<<<<
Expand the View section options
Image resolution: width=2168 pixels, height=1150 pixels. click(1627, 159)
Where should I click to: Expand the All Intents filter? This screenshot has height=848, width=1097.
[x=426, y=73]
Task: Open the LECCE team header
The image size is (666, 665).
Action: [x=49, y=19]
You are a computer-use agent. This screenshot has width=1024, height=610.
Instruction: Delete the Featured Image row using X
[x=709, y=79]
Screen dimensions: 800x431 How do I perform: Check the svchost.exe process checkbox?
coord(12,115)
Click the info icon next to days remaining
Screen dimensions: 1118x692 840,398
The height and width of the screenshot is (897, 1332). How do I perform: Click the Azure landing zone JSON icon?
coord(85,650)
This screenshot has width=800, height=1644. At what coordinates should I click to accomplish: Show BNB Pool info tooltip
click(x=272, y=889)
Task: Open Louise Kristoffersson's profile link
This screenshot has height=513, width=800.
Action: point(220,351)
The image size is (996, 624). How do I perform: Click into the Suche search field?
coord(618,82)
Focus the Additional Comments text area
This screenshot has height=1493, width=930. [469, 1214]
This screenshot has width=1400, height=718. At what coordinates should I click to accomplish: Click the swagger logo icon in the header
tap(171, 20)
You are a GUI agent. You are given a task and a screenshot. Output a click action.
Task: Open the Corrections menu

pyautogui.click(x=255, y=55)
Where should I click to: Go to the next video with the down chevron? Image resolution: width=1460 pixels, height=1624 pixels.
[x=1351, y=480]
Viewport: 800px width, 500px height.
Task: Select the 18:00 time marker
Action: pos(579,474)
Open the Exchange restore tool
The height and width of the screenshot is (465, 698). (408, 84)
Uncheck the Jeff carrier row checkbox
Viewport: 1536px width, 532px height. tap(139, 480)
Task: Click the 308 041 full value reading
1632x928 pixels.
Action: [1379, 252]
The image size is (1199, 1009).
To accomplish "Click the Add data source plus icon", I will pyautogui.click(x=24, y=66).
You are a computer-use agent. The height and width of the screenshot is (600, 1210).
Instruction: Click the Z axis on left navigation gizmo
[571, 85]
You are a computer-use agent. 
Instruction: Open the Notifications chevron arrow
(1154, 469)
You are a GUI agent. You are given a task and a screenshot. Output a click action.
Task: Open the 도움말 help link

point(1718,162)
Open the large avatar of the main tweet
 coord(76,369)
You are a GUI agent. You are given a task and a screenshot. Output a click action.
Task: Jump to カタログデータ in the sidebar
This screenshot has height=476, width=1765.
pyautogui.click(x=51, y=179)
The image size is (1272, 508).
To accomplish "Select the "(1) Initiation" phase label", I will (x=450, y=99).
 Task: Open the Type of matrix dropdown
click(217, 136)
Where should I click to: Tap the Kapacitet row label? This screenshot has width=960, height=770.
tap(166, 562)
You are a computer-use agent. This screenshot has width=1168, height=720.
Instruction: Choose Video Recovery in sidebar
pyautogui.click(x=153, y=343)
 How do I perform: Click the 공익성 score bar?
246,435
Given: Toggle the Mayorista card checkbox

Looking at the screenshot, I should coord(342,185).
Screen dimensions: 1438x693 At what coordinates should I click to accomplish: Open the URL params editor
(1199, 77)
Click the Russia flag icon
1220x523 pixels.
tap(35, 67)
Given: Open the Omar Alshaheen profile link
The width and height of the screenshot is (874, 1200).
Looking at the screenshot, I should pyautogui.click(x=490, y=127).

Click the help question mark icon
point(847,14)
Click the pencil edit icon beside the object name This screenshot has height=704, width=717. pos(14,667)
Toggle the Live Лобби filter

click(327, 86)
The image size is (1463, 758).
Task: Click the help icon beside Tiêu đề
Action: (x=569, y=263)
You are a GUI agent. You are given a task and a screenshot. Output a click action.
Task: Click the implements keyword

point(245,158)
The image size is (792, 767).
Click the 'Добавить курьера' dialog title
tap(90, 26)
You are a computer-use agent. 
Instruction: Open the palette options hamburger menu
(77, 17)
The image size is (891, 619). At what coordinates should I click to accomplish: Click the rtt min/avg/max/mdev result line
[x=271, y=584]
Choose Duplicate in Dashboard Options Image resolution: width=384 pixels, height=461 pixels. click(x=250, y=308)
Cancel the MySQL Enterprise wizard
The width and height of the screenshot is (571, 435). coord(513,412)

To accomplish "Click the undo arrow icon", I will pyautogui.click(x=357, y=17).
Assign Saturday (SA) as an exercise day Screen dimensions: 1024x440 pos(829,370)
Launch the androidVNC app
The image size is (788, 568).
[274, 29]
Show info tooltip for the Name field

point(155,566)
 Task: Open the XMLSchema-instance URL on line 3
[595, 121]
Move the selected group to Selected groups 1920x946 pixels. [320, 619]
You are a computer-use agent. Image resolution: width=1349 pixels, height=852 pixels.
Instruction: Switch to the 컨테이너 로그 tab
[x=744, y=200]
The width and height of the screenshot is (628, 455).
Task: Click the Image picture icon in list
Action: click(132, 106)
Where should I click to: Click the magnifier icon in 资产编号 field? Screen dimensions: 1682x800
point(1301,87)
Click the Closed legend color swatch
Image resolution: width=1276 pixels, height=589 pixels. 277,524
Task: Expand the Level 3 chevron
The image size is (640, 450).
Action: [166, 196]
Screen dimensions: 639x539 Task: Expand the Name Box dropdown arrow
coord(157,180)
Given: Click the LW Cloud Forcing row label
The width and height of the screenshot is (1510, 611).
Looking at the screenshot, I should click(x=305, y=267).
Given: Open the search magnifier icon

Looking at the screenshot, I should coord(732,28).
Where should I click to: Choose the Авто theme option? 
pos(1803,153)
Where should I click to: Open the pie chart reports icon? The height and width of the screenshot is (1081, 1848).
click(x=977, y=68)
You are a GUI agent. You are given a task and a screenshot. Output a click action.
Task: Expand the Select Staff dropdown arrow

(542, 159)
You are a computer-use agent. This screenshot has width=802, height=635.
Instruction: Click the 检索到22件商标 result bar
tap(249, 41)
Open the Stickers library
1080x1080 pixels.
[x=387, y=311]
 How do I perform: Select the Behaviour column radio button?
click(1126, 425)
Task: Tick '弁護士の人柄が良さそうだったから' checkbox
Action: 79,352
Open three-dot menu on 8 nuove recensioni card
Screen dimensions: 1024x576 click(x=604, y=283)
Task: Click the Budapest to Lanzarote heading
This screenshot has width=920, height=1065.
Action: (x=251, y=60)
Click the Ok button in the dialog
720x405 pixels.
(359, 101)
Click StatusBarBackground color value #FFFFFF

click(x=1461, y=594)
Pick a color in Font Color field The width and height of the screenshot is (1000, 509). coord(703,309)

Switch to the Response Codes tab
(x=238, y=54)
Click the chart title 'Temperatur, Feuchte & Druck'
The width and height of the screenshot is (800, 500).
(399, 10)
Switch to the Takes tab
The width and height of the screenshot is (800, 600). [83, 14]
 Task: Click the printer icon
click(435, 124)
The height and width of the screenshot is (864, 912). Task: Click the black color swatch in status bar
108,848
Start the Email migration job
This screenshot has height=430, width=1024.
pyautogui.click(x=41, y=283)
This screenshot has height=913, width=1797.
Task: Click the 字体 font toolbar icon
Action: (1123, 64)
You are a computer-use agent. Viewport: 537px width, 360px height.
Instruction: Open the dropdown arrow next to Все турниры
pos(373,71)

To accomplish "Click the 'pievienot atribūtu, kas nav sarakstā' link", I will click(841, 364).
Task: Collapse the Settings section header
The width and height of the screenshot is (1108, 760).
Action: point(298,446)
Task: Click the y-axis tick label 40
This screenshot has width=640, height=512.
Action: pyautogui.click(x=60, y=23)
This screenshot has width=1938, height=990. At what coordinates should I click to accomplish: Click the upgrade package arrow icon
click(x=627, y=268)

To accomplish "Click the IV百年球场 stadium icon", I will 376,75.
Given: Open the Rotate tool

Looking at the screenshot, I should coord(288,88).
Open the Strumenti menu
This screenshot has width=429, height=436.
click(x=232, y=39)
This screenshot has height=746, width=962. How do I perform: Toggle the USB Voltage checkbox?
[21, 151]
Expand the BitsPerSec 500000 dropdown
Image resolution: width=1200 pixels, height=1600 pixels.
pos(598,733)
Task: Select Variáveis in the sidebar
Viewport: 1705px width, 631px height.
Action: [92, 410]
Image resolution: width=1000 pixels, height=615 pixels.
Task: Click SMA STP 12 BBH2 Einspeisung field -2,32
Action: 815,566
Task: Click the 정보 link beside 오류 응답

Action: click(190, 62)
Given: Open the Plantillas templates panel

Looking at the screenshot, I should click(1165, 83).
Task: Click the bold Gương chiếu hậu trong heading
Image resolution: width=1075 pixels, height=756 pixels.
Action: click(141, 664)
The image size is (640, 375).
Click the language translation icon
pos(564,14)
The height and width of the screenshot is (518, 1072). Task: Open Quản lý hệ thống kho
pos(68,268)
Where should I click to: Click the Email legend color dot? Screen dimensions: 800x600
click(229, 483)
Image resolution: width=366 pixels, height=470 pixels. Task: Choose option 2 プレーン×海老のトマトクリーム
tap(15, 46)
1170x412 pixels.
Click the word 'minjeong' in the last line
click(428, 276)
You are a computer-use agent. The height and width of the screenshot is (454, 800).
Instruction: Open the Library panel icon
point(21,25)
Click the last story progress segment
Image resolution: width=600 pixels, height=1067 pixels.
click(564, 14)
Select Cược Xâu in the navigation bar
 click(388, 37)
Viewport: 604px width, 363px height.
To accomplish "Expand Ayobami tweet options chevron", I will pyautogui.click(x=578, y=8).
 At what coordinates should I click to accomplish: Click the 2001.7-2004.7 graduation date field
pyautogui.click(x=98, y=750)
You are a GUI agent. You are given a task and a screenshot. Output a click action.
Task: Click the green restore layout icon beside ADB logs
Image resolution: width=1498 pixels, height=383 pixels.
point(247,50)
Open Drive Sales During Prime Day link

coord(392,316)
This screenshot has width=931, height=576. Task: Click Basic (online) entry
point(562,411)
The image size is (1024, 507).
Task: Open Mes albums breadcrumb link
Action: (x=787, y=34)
>>>>
> [Brief] Everything from the line containing "Viewport: 1705px width, 631px height." through the last line of the listing must be reproduced exactly, and no other line.

> [Reply]
Viewport: 1705px width, 631px height.
Action: [92, 410]
Image resolution: width=1000 pixels, height=615 pixels.
Task: Click SMA STP 12 BBH2 Einspeisung field -2,32
Action: 815,566
Task: Click the 정보 link beside 오류 응답

Action: click(190, 62)
Given: Open the Plantillas templates panel

Looking at the screenshot, I should click(1165, 83).
Task: Click the bold Gương chiếu hậu trong heading
Image resolution: width=1075 pixels, height=756 pixels.
Action: click(141, 664)
The image size is (640, 375).
Click the language translation icon
pos(564,14)
The height and width of the screenshot is (518, 1072). Task: Open Quản lý hệ thống kho
pos(68,268)
Where should I click to: Click the Email legend color dot? Screen dimensions: 800x600
click(229, 483)
Image resolution: width=366 pixels, height=470 pixels. Task: Choose option 2 プレーン×海老のトマトクリーム
tap(15, 46)
1170x412 pixels.
Click the word 'minjeong' in the last line
click(428, 276)
You are a computer-use agent. The height and width of the screenshot is (454, 800).
Instruction: Open the Library panel icon
point(21,25)
Click the last story progress segment
Image resolution: width=600 pixels, height=1067 pixels.
click(564, 14)
Select Cược Xâu in the navigation bar
 click(388, 37)
Viewport: 604px width, 363px height.
To accomplish "Expand Ayobami tweet options chevron", I will pyautogui.click(x=578, y=8).
 At what coordinates should I click to accomplish: Click the 2001.7-2004.7 graduation date field
pyautogui.click(x=98, y=750)
You are a GUI agent. You are given a task and a screenshot. Output a click action.
Task: Click the green restore layout icon beside ADB logs
Image resolution: width=1498 pixels, height=383 pixels.
point(247,50)
Open Drive Sales During Prime Day link

coord(392,316)
This screenshot has width=931, height=576. Task: Click Basic (online) entry
point(562,411)
The image size is (1024, 507).
Task: Open Mes albums breadcrumb link
Action: (x=787, y=34)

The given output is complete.